Data on locating words and elements:
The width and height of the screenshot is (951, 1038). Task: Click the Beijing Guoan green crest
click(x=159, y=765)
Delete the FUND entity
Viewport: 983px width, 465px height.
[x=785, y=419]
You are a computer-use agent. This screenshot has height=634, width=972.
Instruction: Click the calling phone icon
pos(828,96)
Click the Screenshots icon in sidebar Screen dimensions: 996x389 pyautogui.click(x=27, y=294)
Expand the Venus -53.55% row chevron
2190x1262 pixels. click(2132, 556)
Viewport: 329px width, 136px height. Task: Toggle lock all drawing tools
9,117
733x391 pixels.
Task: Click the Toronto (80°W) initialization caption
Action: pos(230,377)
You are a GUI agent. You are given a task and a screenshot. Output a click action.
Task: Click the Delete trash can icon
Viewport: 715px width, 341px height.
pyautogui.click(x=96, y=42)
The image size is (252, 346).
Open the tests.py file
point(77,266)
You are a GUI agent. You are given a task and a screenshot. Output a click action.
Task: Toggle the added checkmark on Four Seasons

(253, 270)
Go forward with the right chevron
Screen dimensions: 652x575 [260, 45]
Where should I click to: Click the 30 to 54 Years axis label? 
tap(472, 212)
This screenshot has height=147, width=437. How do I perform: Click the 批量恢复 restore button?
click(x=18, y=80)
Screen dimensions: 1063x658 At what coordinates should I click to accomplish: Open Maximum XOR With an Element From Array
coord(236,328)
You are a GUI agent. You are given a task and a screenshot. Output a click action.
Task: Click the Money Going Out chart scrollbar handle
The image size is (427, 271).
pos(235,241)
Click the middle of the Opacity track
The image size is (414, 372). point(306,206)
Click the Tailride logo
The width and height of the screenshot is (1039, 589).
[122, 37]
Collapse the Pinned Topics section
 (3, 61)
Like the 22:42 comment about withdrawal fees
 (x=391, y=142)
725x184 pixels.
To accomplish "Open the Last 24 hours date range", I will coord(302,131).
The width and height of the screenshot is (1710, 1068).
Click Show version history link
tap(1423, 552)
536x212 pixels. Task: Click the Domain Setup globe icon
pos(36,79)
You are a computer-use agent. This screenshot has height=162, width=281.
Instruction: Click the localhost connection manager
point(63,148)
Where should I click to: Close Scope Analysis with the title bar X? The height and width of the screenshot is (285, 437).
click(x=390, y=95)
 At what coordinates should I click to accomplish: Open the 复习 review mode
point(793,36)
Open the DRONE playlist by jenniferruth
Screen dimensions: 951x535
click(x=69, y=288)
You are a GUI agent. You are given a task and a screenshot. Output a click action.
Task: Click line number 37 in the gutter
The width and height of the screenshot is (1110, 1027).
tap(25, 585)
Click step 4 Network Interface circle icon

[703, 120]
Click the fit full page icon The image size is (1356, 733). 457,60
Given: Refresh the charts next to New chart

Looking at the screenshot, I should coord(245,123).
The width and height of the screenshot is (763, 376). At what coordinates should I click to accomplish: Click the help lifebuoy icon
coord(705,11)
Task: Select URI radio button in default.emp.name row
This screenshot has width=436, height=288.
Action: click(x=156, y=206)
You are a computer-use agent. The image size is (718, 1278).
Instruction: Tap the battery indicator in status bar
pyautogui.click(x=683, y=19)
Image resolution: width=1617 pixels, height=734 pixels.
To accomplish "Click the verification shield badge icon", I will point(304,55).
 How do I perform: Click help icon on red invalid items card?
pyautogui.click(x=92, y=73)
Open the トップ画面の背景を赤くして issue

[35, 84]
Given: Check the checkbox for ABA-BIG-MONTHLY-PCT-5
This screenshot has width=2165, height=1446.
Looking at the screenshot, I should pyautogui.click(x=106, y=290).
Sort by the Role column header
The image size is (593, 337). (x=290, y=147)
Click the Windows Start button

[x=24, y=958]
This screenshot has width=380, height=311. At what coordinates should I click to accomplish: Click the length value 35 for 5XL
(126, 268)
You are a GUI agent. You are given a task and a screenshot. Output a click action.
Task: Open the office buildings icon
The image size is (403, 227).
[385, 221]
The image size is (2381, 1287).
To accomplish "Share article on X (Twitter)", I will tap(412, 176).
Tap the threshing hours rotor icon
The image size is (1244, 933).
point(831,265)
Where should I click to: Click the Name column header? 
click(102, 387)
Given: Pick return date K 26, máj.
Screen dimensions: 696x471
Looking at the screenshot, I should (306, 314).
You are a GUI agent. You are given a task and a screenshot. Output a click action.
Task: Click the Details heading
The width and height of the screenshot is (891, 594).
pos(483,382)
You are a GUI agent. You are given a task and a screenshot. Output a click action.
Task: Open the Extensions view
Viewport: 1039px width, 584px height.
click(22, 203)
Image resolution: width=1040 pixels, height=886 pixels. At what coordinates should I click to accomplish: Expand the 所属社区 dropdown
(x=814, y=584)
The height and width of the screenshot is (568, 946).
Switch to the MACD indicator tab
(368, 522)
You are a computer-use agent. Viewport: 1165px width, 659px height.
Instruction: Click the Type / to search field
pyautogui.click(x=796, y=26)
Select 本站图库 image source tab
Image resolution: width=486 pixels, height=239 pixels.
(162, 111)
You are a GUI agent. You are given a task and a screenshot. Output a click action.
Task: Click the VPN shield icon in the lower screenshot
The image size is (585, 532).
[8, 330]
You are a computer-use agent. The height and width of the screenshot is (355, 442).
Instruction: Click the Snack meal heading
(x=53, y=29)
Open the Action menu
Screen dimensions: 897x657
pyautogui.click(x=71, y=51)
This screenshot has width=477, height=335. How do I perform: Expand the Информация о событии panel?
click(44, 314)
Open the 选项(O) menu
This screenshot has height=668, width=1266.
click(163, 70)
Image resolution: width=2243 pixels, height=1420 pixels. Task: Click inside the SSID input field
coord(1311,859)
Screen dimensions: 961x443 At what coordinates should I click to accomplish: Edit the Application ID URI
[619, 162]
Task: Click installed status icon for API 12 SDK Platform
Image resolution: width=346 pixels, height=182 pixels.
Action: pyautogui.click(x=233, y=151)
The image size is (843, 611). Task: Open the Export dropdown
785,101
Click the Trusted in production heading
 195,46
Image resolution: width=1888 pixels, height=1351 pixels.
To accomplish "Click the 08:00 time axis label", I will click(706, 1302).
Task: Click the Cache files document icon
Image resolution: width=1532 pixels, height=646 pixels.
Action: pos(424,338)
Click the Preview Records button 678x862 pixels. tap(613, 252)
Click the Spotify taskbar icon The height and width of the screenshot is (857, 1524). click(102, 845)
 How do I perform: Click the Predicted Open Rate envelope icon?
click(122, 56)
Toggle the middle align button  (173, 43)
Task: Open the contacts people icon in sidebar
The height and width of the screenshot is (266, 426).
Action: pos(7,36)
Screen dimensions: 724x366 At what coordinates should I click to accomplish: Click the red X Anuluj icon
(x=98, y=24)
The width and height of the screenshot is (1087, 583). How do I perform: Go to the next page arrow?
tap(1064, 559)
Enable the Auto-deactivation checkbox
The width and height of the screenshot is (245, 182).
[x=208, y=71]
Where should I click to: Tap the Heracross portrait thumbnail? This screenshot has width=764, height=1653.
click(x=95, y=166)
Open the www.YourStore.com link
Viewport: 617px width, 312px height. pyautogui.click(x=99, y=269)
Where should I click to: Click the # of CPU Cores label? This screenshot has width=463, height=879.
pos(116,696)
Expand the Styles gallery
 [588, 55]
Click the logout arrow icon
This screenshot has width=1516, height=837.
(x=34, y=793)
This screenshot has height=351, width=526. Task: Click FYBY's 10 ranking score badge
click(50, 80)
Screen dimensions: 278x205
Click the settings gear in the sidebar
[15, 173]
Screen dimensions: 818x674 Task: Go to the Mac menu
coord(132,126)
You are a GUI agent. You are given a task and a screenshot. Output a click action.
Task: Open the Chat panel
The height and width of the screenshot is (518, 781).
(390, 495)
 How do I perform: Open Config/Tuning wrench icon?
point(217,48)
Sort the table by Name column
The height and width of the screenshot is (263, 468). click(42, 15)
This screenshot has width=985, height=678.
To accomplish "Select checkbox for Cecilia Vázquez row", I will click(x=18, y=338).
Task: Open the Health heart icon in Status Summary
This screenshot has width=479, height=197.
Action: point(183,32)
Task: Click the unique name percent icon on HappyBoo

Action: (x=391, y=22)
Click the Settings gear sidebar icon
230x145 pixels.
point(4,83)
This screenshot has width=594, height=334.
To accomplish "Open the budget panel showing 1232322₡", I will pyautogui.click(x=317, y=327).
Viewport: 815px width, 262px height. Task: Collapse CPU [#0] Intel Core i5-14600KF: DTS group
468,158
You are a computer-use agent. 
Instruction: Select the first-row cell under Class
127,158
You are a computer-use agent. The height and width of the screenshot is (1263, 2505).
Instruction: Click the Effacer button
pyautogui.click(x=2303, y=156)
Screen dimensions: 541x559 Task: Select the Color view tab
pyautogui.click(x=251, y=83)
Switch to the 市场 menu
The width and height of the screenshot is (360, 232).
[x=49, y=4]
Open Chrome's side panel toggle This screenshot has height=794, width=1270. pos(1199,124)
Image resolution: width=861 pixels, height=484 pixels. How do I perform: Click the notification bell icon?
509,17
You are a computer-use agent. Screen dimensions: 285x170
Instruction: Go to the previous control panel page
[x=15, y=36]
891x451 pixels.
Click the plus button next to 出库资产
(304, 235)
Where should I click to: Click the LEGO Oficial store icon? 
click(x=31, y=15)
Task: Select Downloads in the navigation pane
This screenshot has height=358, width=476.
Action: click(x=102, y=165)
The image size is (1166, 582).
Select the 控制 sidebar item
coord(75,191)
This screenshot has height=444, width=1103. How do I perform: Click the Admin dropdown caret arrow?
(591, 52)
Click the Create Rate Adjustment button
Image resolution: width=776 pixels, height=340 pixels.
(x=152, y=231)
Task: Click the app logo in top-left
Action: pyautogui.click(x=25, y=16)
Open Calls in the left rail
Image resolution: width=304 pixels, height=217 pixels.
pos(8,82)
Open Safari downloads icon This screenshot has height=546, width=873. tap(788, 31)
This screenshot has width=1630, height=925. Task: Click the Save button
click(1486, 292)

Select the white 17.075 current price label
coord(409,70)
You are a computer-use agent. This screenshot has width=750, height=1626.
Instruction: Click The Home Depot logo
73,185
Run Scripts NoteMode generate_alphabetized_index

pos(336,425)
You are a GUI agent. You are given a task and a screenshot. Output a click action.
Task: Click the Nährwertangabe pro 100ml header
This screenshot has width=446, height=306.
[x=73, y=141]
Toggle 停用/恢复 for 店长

— WHAT THIS TASK INVOLVES —
Reproduce the data word for word, starting at the line that contains "Delete the FUND entity" and ending at the line that contains "click(x=18, y=80)", with both of those lines included.

— WRITTEN RESPONSE —
Delete the FUND entity
Viewport: 983px width, 465px height.
[x=785, y=419]
You are a computer-use agent. This screenshot has height=634, width=972.
Instruction: Click the calling phone icon
pos(828,96)
Click the Screenshots icon in sidebar Screen dimensions: 996x389 pyautogui.click(x=27, y=294)
Expand the Venus -53.55% row chevron
2190x1262 pixels. click(2132, 556)
Viewport: 329px width, 136px height. Task: Toggle lock all drawing tools
9,117
733x391 pixels.
Task: Click the Toronto (80°W) initialization caption
Action: pos(230,377)
You are a GUI agent. You are given a task and a screenshot. Output a click action.
Task: Click the Delete trash can icon
Viewport: 715px width, 341px height.
pyautogui.click(x=96, y=42)
The image size is (252, 346).
Open the tests.py file
point(77,266)
You are a GUI agent. You are given a task and a screenshot. Output a click action.
Task: Toggle the added checkmark on Four Seasons

(253, 270)
Go forward with the right chevron
Screen dimensions: 652x575 [260, 45]
Where should I click to: Click the 30 to 54 Years axis label? 
tap(472, 212)
This screenshot has height=147, width=437. How do I perform: Click the 批量恢复 restore button?
click(x=18, y=80)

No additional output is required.